Saved data entries:
▶

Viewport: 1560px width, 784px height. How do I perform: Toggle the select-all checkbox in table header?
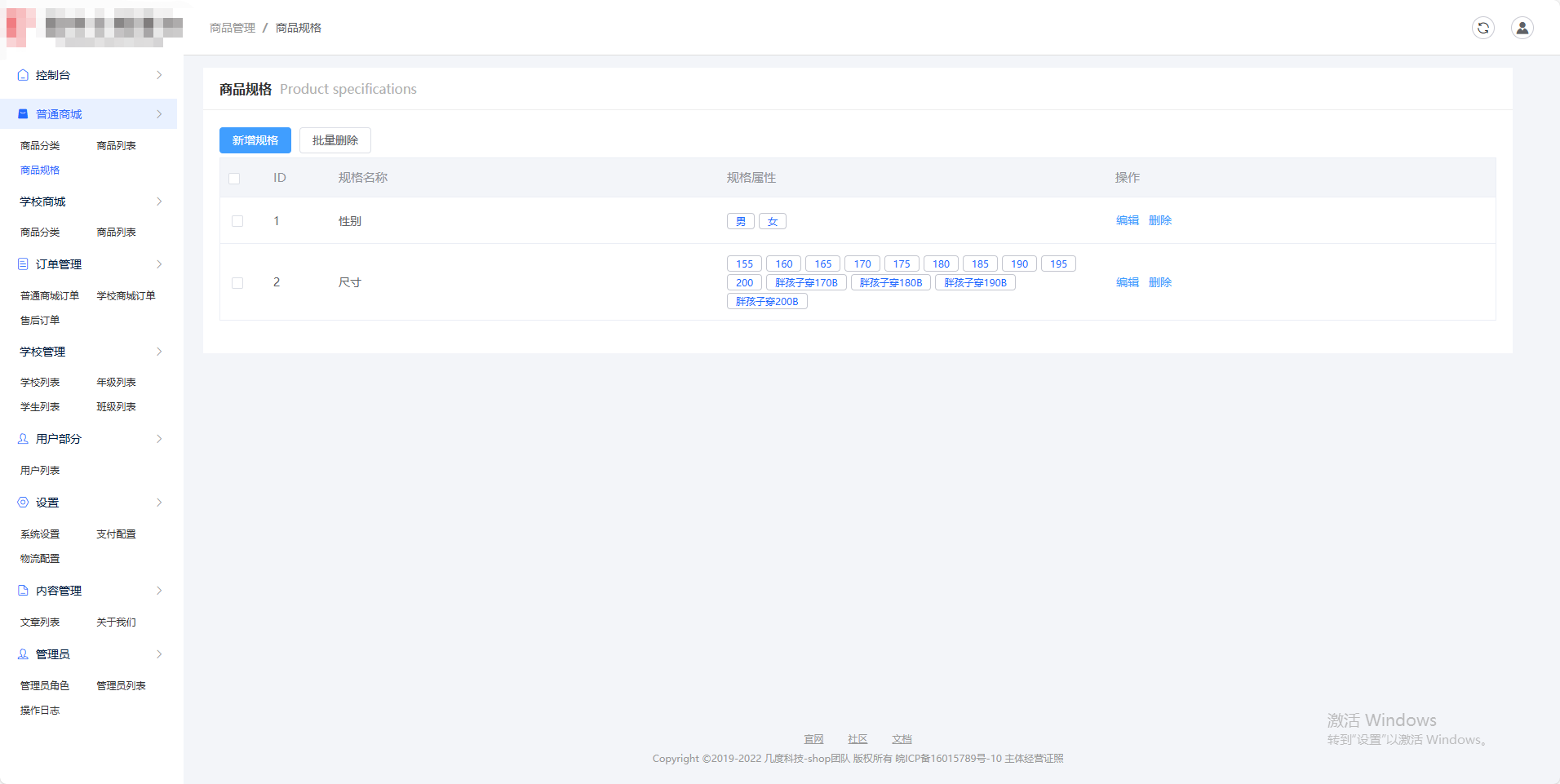click(234, 179)
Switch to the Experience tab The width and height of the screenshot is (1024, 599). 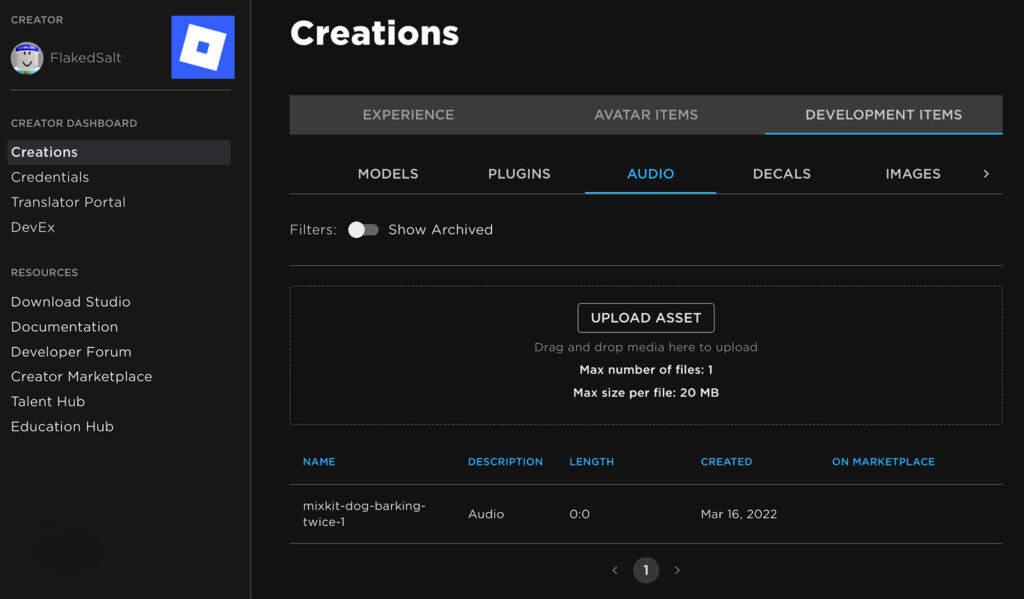point(407,115)
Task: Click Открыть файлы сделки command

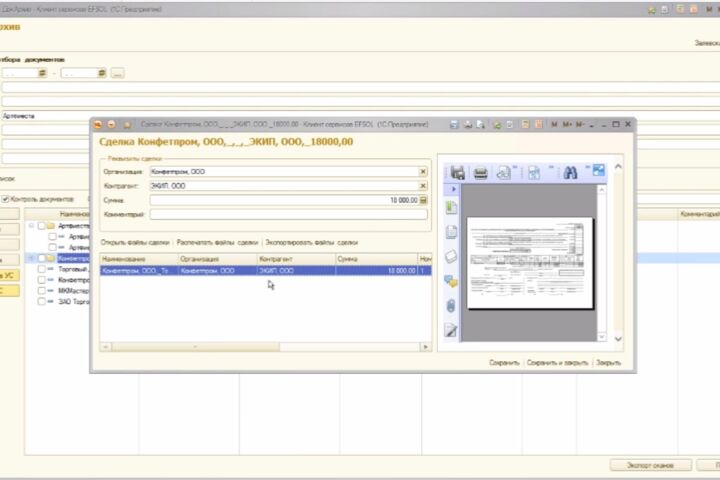Action: [x=135, y=242]
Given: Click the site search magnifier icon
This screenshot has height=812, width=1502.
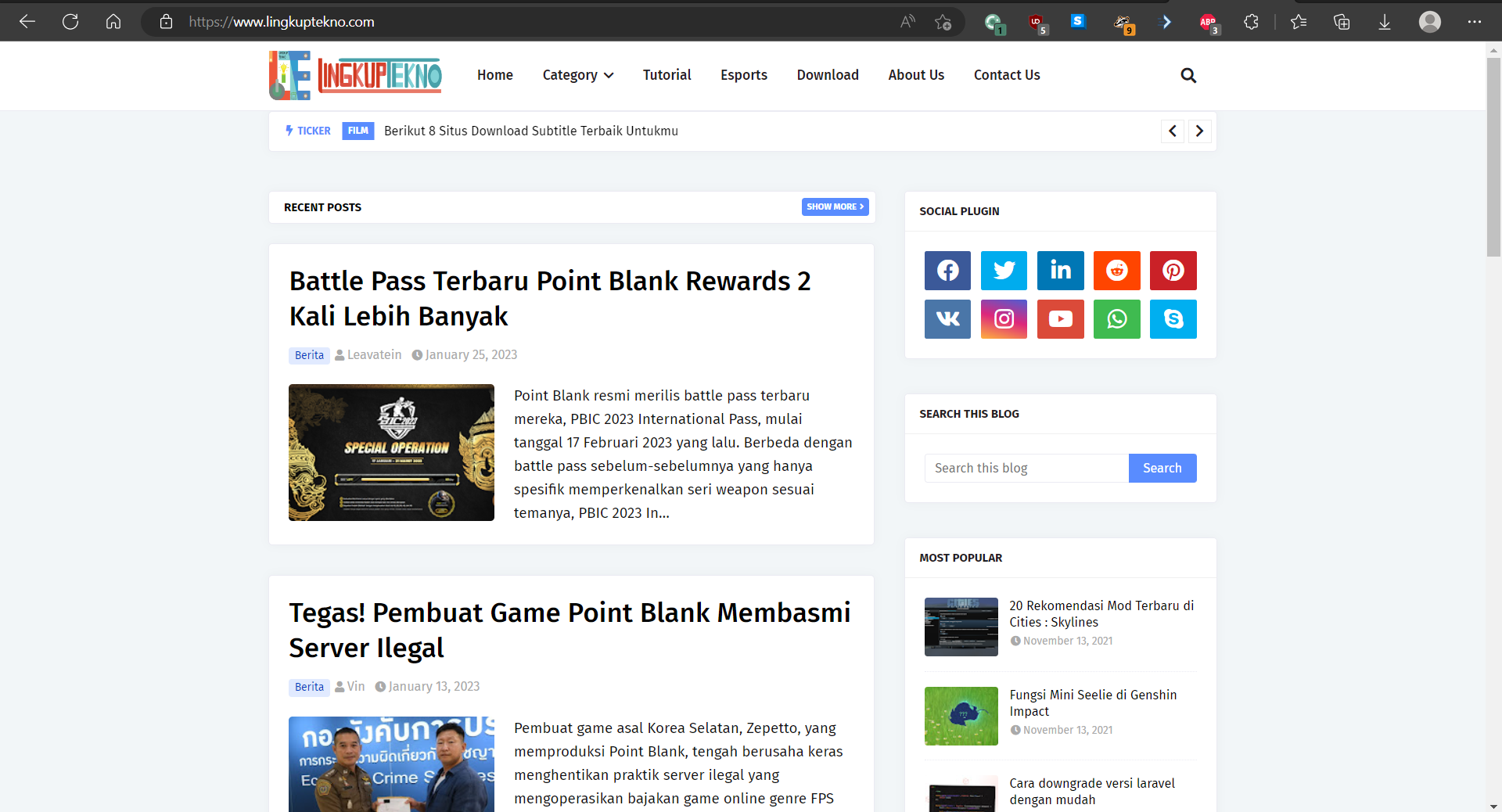Looking at the screenshot, I should click(x=1188, y=75).
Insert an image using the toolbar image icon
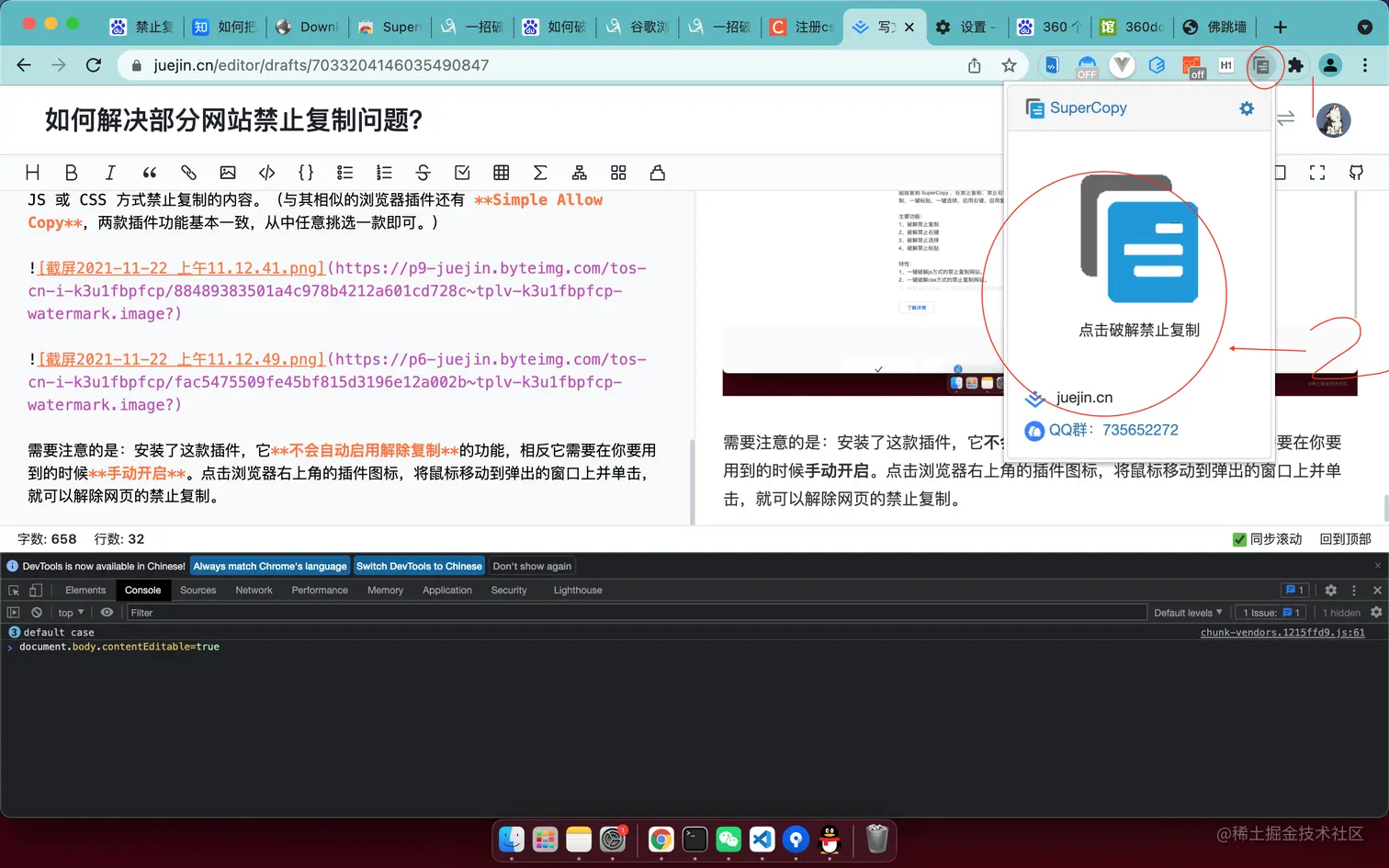Image resolution: width=1389 pixels, height=868 pixels. tap(227, 172)
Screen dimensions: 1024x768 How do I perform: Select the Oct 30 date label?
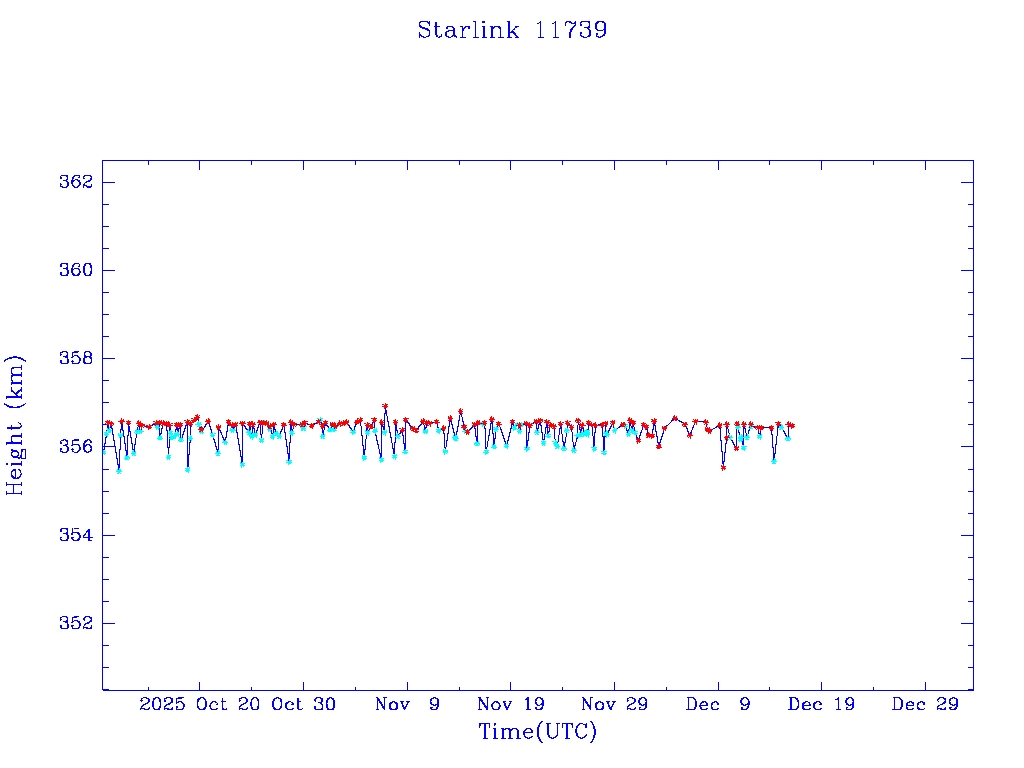[303, 704]
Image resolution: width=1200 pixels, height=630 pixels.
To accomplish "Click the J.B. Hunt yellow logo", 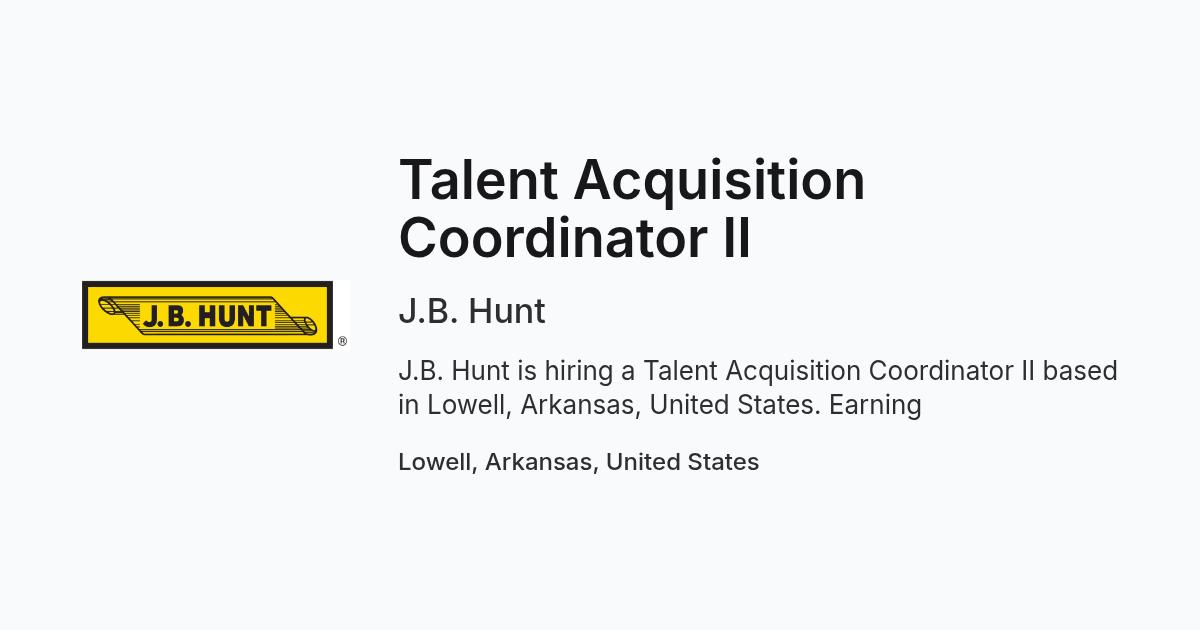I will 207,315.
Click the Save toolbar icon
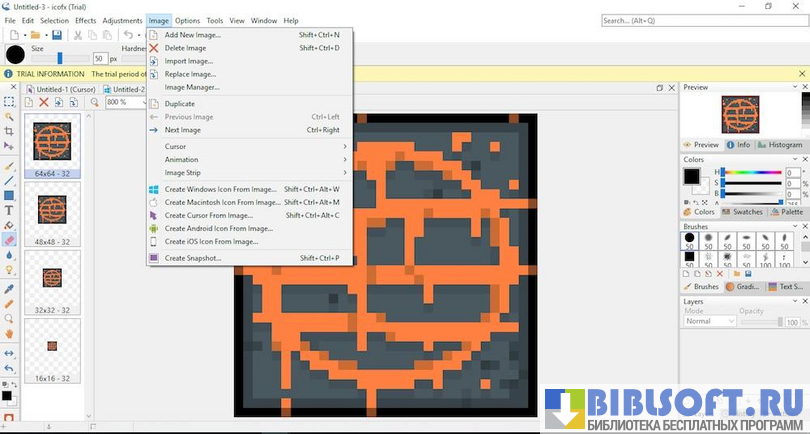The width and height of the screenshot is (810, 434). coord(57,35)
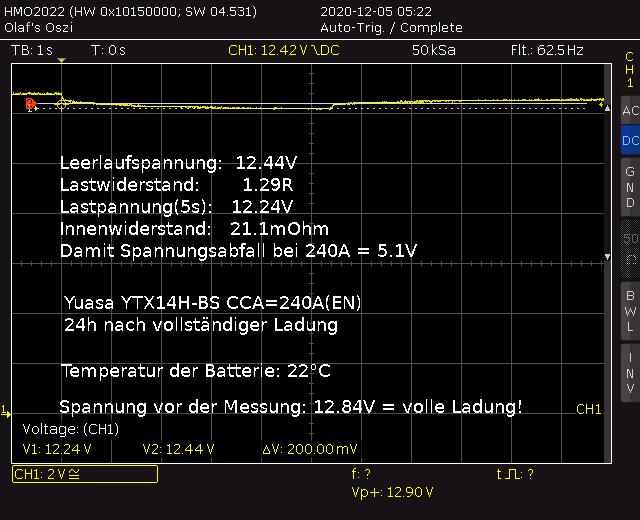The width and height of the screenshot is (640, 520).
Task: Click the red cursor 2 marker icon
Action: [x=30, y=103]
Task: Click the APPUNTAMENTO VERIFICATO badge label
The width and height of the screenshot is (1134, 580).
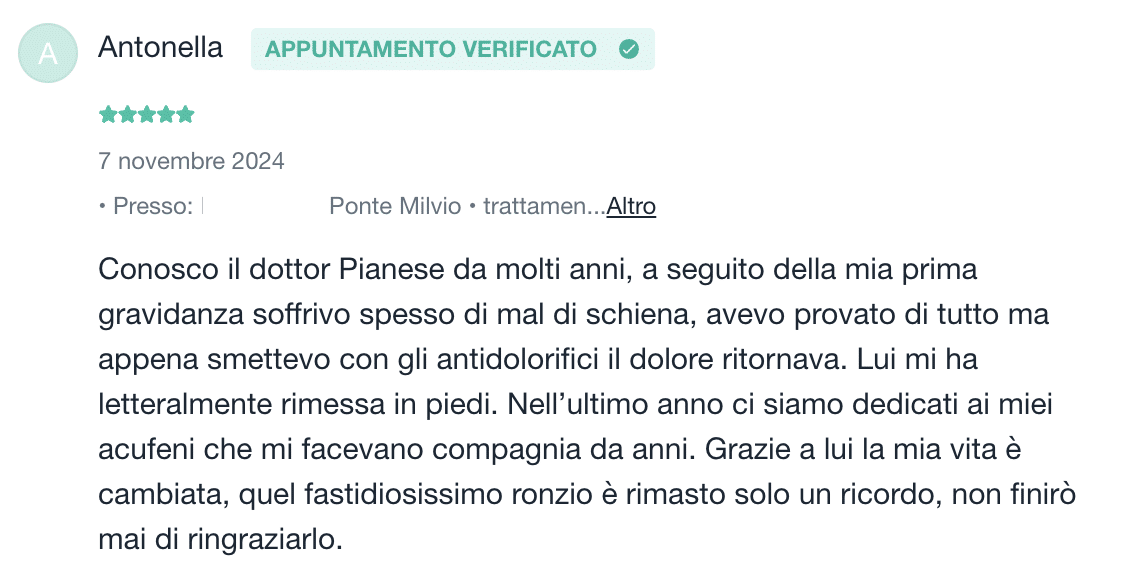Action: pos(430,49)
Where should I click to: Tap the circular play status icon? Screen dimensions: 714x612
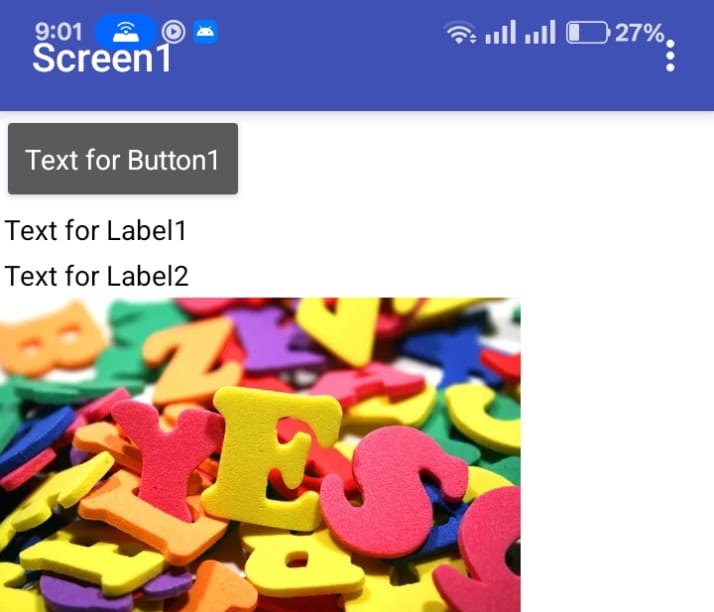pos(173,32)
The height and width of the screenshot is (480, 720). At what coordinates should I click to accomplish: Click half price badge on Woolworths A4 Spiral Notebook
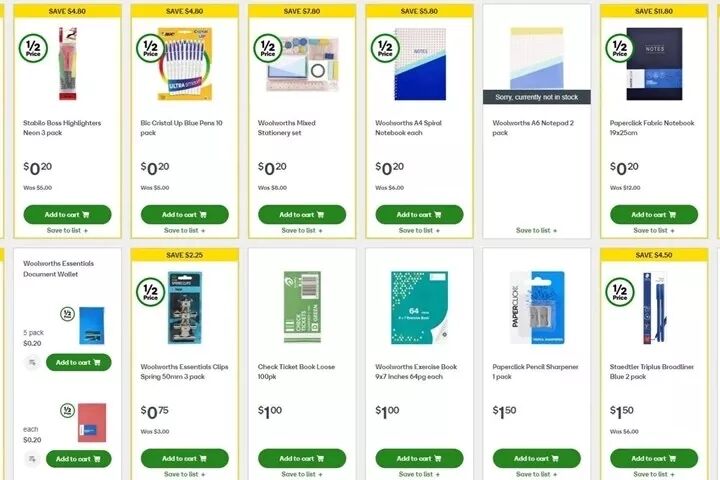(x=385, y=48)
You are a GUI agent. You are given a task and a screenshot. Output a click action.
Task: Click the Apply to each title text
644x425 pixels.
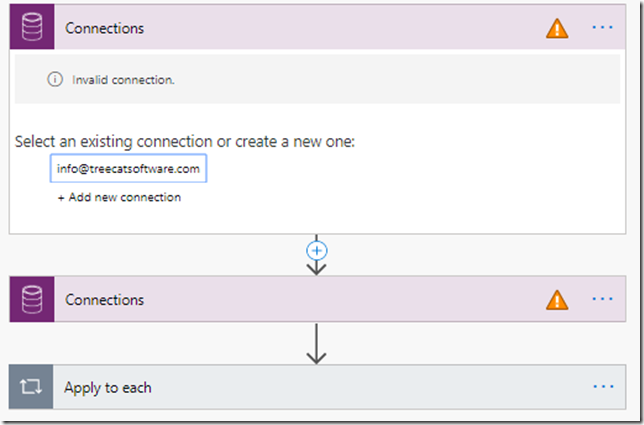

◀

Task goal:
In the records above, find the line that contains "Task: Click the APPUNTAMENTO". Retype it and every line after it, exactly, leaving out all pictures.

Answer box:
Task: Click the APPUNTAMENTO VERIFICATO badge label
The width and height of the screenshot is (1134, 580).
Action: pos(430,49)
Where should I click to: Tap the circular play status icon? Screen dimensions: 714x612
pos(173,32)
The height and width of the screenshot is (480, 720). At what coordinates should I click to accomplish: Click half price badge on Woolworths A4 Spiral Notebook
(x=385, y=48)
You are a GUI agent. You are given a task and a screenshot. Output a click action.
Task: Click the Apply to each title text
644x425 pixels.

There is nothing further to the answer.